Officers have spoken to Ronan Hughes on the phone but said they need to speak to the brothers in person.
"Talking to Ronan and Christopher is crucial to our investigation," Det Ch Insp Daniel Stoten said, as he urged the brothers to hand themselves in.
They have links to Northern Ireland and the Republic of Ireland and connections with road haulage and shipping industries.
What about the lorry and the trailer?
GPS data shows the refrigerated container trailer crossed back and forth between the UK and Europe in the days before it was found.
It was leased from the company Global Trailer Rentals on 15 October.
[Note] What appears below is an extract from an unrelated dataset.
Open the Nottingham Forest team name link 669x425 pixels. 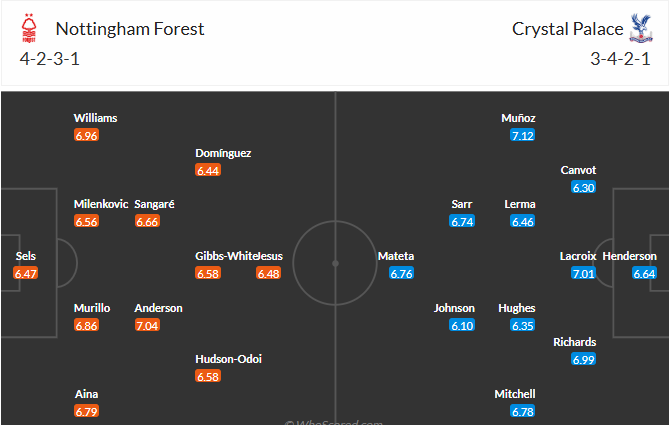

The company said it was "entirely unaware that the trailer was to be used in the manner in which it appears to have been".
- Sources say the GPS data shows it left Monaghan in the Republic of Ireland on 15 October before crossing over to Northern Ireland and then returning south to Dublin
- From Dublin, it crossed over to Holyhead in Wales overnight on 16 October
- That evening, it travelled to continental Europe from Dover to Calais in France
- Between 17 and 22 October, it moved between various cities in Belgium and France, including Dunkirk, Bruges and Lille
- On 22 October, it made its final crossing from Zeebrugge to Purfleet
Essex Police said the tractor unit (the front part of the lorry) had entered the UK via Holyhead - an Irish Sea port in Wales - on Sunday 20 October, having travelled over from Dublin.
Police believe the tractor unit collected the trailer in Purfleet on the River Thames and left the port shortly after 01:05 on Wednesday 23. Police were called to the industrial park where the bodies were discovered about half an hour later.
Temperatures in refrigerated units can be as low as -25C (-13F). The lorry now is at a secure site in Essex.
Early reports had suggested the lorry may have arrived from Bulgaria but its government has since clarified that while the tractor unit was registered there in 2017 it had not entered the country since.
How many migrants have died in transit in the UK?
The number of migrants who die in transit has been recorded by the UN since 2014.
Since then, five bodies of suspected migrants have been found in lorries or containers in the UK:
- 2014: An Afghan migrant was found dead at Tilbury Docks, Essex. He was in a shipping container along with 34 other Afghans who survived
- 2015: Two migrants were found dead in a wooden crate in a warehouse in Branston, Staffordshire. The crate had been sent from Italy
- 2016: An 18-year-old migrant was crushed while clinging to the underside of a lorry in Banbury, Oxfordshire
- 2016: A body was found in Kent in the back of a lorry which had travelled from France
Data was not collected in the same way before the European migrant crisis began in 2014, but such deaths are not new.